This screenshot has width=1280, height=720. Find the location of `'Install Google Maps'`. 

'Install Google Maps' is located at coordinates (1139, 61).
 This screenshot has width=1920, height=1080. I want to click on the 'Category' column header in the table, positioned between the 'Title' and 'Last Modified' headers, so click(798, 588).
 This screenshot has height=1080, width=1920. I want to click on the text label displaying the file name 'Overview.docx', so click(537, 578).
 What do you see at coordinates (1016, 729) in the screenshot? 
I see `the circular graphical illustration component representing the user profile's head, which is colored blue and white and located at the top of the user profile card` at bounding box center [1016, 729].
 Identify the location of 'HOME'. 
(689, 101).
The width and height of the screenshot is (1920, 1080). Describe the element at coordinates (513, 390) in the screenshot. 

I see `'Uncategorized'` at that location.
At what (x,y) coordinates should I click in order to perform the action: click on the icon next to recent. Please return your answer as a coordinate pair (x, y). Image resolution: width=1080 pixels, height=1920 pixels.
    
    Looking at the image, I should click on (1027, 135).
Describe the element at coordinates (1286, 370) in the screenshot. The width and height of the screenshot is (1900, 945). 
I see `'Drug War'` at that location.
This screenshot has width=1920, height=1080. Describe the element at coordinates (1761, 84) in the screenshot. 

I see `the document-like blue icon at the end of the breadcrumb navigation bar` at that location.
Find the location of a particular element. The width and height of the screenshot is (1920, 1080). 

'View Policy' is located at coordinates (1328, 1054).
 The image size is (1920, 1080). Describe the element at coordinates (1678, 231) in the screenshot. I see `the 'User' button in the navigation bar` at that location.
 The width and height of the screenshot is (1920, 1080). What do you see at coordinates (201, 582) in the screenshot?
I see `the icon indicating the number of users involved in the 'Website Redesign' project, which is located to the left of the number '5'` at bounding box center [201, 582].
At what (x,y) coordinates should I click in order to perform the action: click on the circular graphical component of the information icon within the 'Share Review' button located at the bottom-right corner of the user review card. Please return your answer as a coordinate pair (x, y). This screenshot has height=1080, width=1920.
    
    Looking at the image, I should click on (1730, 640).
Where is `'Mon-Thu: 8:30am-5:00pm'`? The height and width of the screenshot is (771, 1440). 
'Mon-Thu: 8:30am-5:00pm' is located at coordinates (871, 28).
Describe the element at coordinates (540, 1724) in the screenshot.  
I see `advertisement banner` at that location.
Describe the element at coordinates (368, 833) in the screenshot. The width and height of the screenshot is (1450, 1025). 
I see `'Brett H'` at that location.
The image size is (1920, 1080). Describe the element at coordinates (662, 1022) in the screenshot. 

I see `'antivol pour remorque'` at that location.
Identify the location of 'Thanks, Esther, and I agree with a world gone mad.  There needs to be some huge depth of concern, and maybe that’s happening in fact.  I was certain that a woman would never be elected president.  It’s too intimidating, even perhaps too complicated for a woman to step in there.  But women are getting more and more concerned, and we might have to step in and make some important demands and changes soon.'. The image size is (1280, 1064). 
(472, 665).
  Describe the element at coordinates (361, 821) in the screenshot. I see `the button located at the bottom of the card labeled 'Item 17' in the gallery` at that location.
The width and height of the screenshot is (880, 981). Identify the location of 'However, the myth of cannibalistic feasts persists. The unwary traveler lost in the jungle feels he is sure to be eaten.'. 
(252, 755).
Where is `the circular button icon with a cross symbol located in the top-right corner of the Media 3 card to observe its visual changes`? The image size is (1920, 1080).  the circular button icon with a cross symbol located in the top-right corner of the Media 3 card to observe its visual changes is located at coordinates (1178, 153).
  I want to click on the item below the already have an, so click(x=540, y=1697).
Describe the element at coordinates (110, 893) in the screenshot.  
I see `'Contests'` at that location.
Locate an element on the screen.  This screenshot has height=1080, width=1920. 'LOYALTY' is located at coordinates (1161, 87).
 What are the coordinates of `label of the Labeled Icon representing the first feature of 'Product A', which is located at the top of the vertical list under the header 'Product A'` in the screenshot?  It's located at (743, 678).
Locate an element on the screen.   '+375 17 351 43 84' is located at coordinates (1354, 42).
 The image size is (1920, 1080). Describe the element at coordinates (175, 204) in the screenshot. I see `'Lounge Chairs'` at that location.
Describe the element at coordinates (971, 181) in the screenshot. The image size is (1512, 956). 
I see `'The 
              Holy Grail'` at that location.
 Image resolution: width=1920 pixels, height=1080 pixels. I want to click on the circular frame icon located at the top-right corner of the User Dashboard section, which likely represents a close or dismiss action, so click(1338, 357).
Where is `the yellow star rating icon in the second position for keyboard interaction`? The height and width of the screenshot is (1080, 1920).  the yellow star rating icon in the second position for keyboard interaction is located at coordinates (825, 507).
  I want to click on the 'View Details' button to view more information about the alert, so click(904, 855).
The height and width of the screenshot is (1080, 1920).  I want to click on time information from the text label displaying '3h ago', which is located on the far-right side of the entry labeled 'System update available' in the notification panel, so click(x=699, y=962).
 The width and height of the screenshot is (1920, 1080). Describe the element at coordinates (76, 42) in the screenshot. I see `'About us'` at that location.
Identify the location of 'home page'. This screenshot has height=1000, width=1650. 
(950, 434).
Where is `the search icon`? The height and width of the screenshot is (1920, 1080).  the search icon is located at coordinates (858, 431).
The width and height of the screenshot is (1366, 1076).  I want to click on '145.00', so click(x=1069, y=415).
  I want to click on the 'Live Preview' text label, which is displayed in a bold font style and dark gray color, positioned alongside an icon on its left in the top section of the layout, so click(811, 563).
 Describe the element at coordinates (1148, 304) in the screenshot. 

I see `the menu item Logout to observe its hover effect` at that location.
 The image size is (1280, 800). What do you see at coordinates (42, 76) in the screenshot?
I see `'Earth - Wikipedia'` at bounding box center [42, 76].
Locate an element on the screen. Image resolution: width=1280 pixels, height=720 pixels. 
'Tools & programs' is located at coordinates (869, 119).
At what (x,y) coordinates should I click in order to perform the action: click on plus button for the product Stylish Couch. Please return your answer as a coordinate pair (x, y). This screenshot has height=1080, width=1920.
· · · · · · ·
Please pull out every line in the records above that contains the word "header".

 This screenshot has width=1920, height=1080. I want to click on the 'Category' column header in the table, positioned between the 'Title' and 'Last Modified' headers, so click(798, 588).
 What are the coordinates of `label of the Labeled Icon representing the first feature of 'Product A', which is located at the top of the vertical list under the header 'Product A'` in the screenshot?  It's located at (743, 678).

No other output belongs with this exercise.